[Text section]:
====================
Improve scheduling with branch coalescing
ClosedPublic

Authored by lei on Jan 3 2017, 12:39 PM.

Details

Summary

Improve scheduling by coalescing branches that depend on the same condition. This pass looks for blocks that are guarded by the same branch condition in the IR and attempts to merge the blocks together. This is done by moving code either up/down to it’s predecessor/successor blocks.

On power8 LE, we see a 11% improvement for lbm and 28% improvement for mcf (SPEC2006).

I tried the following test on ARM and X86.

$ cat branchC.ll
; RUN: llc -mcpu=generic -mtriple=x86_64-unknown-linux -verify-machineinstrs < %s | FileCheck %s
; RUN: llc -mtriple=armv6-unknown-linux-gnu < %s | FileCheck %s
; RUN: llc -verify-machineinstrs -o - %s -mtriple=aarch64-linux-gnu | FileCheck %s

; Function Attrs: nounwind
define double @testBranchCoal(double %a, double %b, double %c, i32 %x) {
entry:

%test = icmp eq i32 %x, 0
%tmp1 = select i1 %test, double %a, double 2.000000e-03
%tmp2 = select i1 %test, double %b, double 0.000000e+00
%tmp3 = select i1 %test, double %c, double 5.000000e-03

%res1 = fadd double %tmp1, %tmp2
%result = fadd double %res1, %tmp3
ret double %result

}

This does not affect ARM since the LLVM IR produced does not conform to the pattern we expected.
For X86, the branches were not coalesced since the terminator produced contain implicit operands. This code will only coalesce branches whose terminators contain explicit operands.

This is originally reported in: https://llvm.org/bugs/show_bug.cgi?id=25219

Diff Detail

Repository
rL LLVM
There are a very large number of changes, so older changes are hidden. Show Older Changes
lei added inline comments.Jan 24 2017, 12:50 PM
lib/CodeGen/BranchCoalescing.cpp
409 ↗(On Diff #82932)

will update to use range version of splice()

lei marked an inline comment as done.Jan 24 2017, 9:01 PM
lei added inline comments.
lib/CodeGen/BranchCoalescing.cpp
608 ↗(On Diff #82932)

The same kind of checks are needed for function canMerge and mergeCandidate, Put the checks into function validateCandidates() and call it to verify MBBs and do an early exit if returns false.

lei marked an inline comment as done.Jan 25 2017, 8:46 AM
lei added inline comments.
lib/CodeGen/BranchCoalescing.cpp
442 ↗(On Diff #82932)
====================
[What to work on]:
[1] Copy the passage of the branch coalescing review from "Authored by lei" to "for mcf (SPEC2006)." word for word.
[2] Extend the branch coalescing review page, picking up right after its final line.

Records from a data source
====================
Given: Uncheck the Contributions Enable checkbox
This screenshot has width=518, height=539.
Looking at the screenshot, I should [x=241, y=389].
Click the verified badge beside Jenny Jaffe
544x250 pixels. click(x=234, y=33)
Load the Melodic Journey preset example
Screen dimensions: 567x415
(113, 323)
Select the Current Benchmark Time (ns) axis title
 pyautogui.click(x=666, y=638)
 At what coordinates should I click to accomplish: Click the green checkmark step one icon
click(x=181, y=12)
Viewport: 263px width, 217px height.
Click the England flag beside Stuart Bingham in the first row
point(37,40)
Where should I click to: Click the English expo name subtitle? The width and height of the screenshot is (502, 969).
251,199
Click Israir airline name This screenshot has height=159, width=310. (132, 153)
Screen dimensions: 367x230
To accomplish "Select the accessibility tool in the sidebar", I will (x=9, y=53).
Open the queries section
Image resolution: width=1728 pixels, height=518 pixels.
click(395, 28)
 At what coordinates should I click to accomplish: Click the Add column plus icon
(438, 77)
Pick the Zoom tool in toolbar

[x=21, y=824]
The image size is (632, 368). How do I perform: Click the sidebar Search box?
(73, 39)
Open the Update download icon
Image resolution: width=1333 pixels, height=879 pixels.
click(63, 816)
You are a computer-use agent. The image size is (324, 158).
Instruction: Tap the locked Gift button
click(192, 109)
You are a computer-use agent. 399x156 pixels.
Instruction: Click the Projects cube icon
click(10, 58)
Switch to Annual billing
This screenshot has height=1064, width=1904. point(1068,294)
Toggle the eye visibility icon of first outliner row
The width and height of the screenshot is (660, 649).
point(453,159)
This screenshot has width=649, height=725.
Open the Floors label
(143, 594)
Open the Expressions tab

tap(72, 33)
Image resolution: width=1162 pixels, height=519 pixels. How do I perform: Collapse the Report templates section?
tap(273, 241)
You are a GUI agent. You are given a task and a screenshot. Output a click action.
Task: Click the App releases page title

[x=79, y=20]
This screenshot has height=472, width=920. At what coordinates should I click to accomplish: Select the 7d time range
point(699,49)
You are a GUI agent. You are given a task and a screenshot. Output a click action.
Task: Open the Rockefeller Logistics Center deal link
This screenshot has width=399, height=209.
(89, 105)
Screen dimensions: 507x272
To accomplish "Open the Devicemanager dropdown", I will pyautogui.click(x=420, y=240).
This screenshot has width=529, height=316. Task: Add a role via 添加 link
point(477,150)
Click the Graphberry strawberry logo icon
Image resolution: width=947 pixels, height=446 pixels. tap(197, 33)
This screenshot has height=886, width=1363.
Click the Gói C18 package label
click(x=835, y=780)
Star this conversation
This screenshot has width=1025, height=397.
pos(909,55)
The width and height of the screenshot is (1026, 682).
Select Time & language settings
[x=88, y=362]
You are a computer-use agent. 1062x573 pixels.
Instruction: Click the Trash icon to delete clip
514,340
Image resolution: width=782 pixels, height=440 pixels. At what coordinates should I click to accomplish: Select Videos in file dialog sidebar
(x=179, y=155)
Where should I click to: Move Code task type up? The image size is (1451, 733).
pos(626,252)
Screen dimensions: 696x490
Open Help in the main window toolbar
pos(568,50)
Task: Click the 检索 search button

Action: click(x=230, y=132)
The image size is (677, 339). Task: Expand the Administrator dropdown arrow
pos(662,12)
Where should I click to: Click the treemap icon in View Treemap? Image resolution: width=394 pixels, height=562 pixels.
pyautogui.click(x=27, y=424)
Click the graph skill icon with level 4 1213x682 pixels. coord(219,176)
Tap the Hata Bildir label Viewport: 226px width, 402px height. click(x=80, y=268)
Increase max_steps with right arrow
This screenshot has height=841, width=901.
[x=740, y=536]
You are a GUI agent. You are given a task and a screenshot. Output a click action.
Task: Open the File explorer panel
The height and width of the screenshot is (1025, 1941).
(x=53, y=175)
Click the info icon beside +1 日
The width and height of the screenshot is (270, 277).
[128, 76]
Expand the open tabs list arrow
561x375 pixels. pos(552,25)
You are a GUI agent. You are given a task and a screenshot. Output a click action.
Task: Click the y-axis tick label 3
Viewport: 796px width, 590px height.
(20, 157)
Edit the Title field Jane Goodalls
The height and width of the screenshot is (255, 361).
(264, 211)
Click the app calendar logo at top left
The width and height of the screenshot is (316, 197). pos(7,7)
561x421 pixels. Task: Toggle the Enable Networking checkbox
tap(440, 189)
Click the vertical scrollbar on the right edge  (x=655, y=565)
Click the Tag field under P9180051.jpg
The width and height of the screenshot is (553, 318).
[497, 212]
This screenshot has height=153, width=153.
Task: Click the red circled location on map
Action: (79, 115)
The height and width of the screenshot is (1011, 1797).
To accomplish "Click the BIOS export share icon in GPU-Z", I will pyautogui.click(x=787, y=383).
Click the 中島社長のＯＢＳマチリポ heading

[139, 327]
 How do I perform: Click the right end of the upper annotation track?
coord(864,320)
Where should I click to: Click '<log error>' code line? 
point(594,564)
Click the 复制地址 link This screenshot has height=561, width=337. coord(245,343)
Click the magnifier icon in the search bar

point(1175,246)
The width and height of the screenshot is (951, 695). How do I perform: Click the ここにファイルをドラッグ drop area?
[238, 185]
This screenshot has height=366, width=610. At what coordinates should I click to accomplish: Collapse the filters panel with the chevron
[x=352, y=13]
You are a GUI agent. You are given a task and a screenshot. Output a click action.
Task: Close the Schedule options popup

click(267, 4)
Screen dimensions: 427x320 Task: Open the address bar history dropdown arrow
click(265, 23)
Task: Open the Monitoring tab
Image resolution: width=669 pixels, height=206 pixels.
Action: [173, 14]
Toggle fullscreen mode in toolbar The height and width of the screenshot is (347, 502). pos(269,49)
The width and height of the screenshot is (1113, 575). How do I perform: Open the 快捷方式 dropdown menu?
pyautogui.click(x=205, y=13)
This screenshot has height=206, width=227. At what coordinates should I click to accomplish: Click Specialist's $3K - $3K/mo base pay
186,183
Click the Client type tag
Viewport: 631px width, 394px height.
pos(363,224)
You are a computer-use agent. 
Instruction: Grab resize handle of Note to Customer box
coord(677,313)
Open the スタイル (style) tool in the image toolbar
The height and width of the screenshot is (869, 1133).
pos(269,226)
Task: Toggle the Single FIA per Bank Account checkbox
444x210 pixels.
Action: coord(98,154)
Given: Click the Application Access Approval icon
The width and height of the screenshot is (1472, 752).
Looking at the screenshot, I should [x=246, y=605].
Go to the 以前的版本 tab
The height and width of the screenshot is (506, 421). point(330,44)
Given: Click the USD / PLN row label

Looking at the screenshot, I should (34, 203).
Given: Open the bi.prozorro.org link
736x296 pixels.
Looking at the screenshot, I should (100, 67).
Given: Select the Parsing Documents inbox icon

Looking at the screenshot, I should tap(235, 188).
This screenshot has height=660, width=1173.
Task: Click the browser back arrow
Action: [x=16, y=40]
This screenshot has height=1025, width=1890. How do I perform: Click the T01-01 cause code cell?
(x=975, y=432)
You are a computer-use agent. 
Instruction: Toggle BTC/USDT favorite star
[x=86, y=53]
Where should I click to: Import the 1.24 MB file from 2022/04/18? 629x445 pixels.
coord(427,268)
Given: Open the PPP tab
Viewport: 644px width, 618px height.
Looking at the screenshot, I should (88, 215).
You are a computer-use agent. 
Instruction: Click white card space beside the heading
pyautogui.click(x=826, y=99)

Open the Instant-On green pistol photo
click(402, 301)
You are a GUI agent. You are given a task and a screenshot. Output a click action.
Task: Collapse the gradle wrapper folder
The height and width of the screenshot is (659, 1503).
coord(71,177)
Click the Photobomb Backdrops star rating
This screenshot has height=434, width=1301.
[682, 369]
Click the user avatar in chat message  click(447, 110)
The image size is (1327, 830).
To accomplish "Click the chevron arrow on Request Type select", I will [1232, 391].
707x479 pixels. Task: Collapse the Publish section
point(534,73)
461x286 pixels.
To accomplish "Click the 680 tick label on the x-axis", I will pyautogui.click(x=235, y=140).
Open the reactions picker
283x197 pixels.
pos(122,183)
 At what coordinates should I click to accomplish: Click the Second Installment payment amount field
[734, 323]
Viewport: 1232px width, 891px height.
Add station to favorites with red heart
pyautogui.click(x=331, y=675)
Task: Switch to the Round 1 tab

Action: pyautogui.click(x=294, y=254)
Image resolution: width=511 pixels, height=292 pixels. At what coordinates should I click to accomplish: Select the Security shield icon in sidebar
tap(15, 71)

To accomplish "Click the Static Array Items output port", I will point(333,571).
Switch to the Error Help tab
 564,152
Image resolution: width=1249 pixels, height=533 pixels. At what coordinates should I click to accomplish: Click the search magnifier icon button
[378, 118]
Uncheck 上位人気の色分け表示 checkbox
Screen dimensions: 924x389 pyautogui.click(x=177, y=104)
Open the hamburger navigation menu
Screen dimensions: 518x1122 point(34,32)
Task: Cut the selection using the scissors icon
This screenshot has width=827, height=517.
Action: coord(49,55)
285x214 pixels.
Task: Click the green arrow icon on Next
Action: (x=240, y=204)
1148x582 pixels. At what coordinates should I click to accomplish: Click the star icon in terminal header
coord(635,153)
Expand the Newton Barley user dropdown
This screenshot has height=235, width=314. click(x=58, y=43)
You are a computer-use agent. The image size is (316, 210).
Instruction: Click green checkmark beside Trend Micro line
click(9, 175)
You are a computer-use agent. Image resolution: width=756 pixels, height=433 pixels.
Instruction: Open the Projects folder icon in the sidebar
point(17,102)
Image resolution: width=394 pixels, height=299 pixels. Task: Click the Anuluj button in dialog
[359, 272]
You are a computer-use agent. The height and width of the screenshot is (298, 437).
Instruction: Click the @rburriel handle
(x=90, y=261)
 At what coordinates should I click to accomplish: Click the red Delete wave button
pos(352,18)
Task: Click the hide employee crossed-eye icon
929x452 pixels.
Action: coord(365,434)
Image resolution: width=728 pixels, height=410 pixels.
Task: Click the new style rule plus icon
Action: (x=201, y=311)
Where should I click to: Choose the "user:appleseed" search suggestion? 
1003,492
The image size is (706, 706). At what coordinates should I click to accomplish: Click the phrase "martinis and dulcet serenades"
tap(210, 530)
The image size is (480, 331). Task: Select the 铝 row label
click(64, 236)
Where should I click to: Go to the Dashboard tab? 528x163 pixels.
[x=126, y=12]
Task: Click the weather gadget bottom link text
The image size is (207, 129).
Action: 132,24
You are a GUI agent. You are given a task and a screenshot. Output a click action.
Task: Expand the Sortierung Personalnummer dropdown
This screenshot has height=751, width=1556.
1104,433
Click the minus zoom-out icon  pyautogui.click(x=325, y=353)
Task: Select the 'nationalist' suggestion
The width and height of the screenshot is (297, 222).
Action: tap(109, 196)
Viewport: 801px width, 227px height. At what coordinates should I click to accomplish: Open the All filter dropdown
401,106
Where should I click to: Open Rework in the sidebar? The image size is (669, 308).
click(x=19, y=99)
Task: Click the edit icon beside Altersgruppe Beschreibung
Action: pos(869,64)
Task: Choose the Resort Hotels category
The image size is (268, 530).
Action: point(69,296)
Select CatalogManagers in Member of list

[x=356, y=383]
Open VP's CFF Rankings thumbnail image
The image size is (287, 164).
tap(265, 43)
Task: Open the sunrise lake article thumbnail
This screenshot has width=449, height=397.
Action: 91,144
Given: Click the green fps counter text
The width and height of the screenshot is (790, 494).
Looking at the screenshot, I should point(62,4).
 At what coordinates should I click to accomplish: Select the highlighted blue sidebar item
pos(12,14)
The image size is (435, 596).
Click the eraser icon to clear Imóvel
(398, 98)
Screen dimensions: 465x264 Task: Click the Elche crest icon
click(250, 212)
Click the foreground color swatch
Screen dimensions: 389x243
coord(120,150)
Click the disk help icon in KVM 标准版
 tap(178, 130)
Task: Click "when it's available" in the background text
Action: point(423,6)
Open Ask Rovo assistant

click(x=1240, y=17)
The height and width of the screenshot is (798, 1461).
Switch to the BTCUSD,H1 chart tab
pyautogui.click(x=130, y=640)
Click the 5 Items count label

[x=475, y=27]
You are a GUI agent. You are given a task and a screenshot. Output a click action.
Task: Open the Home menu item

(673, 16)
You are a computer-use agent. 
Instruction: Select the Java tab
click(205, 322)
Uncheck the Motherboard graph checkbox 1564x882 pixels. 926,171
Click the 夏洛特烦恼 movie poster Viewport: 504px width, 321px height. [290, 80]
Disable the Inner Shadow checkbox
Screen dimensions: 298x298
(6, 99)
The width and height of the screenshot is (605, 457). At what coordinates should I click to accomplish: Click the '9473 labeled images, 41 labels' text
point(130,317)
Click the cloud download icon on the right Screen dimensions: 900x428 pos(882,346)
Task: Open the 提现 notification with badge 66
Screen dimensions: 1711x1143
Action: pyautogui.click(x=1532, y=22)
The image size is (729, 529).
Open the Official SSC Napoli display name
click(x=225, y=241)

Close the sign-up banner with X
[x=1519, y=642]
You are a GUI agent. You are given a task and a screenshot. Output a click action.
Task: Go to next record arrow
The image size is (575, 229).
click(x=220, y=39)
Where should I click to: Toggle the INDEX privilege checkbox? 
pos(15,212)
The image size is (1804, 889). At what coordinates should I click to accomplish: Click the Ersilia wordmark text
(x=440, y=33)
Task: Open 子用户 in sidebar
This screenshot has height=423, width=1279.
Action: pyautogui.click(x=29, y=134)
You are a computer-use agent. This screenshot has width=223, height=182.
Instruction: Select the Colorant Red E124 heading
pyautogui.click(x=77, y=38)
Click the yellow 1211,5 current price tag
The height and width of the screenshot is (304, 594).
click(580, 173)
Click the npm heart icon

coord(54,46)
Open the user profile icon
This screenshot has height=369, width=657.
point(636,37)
====================
[Answers below]:
[1]
Authored by lei on Jan 3 2017, 12:39 PM.

Details

Summary

Improve scheduling by coalescing branches that depend on the same condition. This pass looks for blocks that are guarded by the same branch condition in the IR and attempts to merge the blocks together. This is done by moving code either up/down to it’s predecessor/successor blocks.

On power8 LE, we see a 11% improvement for lbm and 28% improvement for mcf (SPEC2006).

[2]
will remove this redundant check since MI.defs() return register definitions.

lei updated this revision to Diff 85784.Jan 25 2017, 10:55 AM

Updated patch to address all the review comments from Nemanja.

lei updated this revision to Diff 86082.Jan 27 2017, 11:21 AM

Add guard to only verify MF which this pass have modified.

lei added a comment.Feb 7 2017, 10:46 AM

Just a friendly reminder that this patch is waiting to be reviewed. Thanks!

kbarton accepted this revision.Feb 8 2017, 12:10 PM

Aside from a couple minor comments, this LGTM.

It would be good if @hfinkel or @echristo could take a look also.

lib/CodeGen/BranchCoalescing.cpp
119 ↗(On Diff #86082)

Branch Coalescing not Branch Coalesce

753 ↗(On Diff #86082)

Did we conclude whether this is different from the checks done by the verifyAfter parameter in addPass?

This revision is now accepted and ready to land.Feb 8 2017, 12:10 PM

I'll look today.

In general pretty happy with this. A few comments inline.

A few top level comments:

What performance testing have you done with this?
Looks like SPEC on ppc?
Anything else?
Same for correctness checking. You mentioned that this doesn't affect ARM and then change a thumb testcase, what's up there?

Thanks!

-eric

lib/CodeGen/BranchCoalescing.cpp
31 ↗(On Diff #86082)

Let's have this default to off for the initial commit and then we can turn it on in a subsequent one.

230 ↗(On Diff #86082)

Probably should be something like "canCoalesceBranch" instead of analyzeBranch. All of the analysis is being done by analyzeBranch really and this is actually figuring out whether or not we should coalesce.

252 ↗(On Diff #86082)

Meta comment on the DEBUG statements. I like them, but it might be nice to give a summary of what you're analyzing here before all of the "can't do it" statements.

289–303 ↗(On Diff #86082)

I believe the case you're looking for here is also whether or not there's a single fall through? Might be nice to reorganize the code with that in mind.

363 ↗(On Diff #86082)

Could use an explanation of why - it confused Nemanja at first and could confuse others.

612 ↗(On Diff #86082)

llvm_unreachable

642 ↗(On Diff #86082)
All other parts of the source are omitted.